_Text shown_
◆ ◆ ◆ ◆ ◆ ◆ ◆

If an organization runs a survey in 2024 on whether it should get into AI, then they’ve already bodged an LLM into the system and they’re seeing if they can get away with it. Proton Mail is a priva…
we appear to be the first to write up the outrage coherently too. much thanks to the illustrious @self
Honestly I have to recommend against using Proton!
I've been unable to access some of my calendars lately, which are essential for my work. It doesn't even display an error - I've just noticed that events are missing. If it was down for a few hours that'd be acceptable, but this isn't.
I've also had numerous issues with their email, the worst being that it has pretended to send emails that it hasn't, the consequences of which I had to bear. Again no error message.
And I keep hearing about them adding new features I don't need. How about spending some of that money on proper QA?
Save yourself the headache and find another provider and consider carrying a paper agenda instead. I'd also recommend using different companies for different services, as any issues will only apply to one service. It's best to have your own domain for your email so it doesn't depend on anyone.
Apparently I am free next week:
Edit: I should add that it does work in the browser and they got back to me quickly, and I am in a foul mood today. Make of that what you will.
With Skiff going down at the end of the month and Proton gearing up to start data mining, there are very limited options for private email hosting. Basically Tuta and a few others now.
I'm in the process of degoogling and dewindowing. I'll be dammed if I'm going towards ANYthing even related to"artificial intelligence" if I can help it.
We built this as an opt-in alternative to the non-privacy centric options on the market.

◆ ◆ ◆ ◆ ◆ ◆ ◆

_Data section_
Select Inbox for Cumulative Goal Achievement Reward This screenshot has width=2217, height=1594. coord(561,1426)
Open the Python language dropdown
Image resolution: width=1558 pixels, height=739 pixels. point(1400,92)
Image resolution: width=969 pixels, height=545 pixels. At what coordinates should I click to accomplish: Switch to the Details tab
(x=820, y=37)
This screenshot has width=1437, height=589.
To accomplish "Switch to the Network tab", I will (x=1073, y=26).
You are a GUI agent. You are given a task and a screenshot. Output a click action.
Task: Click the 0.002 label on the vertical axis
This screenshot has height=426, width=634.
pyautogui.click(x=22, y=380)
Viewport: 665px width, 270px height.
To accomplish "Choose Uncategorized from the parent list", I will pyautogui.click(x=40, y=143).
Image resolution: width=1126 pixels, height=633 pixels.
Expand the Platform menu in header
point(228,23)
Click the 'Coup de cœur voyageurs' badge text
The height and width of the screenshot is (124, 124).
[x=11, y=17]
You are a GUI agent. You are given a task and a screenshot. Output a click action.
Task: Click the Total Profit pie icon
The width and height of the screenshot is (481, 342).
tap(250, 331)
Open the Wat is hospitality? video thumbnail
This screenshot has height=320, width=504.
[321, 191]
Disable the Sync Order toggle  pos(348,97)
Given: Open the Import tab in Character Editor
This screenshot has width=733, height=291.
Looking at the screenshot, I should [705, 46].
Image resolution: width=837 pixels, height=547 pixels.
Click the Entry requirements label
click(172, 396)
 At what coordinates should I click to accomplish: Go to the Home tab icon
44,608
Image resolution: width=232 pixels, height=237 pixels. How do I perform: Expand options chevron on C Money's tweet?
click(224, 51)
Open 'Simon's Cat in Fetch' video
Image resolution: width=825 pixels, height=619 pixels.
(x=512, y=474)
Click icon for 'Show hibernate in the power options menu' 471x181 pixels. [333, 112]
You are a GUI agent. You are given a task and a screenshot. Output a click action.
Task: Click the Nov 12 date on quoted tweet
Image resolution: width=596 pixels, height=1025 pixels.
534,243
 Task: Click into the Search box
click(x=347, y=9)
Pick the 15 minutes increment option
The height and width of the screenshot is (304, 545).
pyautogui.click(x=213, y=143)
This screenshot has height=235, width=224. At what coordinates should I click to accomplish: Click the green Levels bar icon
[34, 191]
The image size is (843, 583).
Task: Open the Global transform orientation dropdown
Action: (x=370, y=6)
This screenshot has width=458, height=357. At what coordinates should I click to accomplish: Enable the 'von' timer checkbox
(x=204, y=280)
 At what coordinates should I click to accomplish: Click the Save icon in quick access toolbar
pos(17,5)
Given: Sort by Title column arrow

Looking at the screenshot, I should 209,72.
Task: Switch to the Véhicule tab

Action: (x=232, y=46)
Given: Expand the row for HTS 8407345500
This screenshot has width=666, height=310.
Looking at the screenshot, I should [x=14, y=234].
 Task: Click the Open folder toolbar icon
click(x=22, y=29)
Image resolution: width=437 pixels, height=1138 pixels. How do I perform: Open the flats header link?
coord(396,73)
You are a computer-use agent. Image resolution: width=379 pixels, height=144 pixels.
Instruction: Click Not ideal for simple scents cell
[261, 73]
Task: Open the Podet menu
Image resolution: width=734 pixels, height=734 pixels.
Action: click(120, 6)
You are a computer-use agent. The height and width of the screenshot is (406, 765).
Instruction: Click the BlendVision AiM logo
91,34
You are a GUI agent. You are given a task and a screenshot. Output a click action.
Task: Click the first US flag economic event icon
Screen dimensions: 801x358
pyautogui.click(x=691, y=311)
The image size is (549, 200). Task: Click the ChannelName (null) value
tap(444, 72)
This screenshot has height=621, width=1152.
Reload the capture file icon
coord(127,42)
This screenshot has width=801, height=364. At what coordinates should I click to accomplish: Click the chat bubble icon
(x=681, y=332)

◆ ◆ ◆ ◆ ◆ ◆ ◆

_Work instructions_
1. Translate this sentence from the Proton Mail comments into Spanish: "It's best to have your own domain for your email so it doesn't depend on anyone."
2. In the Proton Mail comments, list every piece of advice given in the paragraph beginning "Save yourself the headache".
3. Answer from the Proton Mail comments:
(a) What has the commenter noticed missing from the calendars?
(b) When is Skiff going down?
(c) What two things does one commenter say they are in the process of doing?
Nothing in the lines is needed for this work.

_Completed exercise_
1. Lo mejor es tener tu propio dominio para el correo electrónico, para que no dependa de nadie.

2.
- Find another provider.
- Consider carrying a paper agenda instead.
- Use different companies for different services.
- Have your own domain for your email.

3.
(a) Events.
(b) At the end of the month.
(c) Degoogling and dewindowing.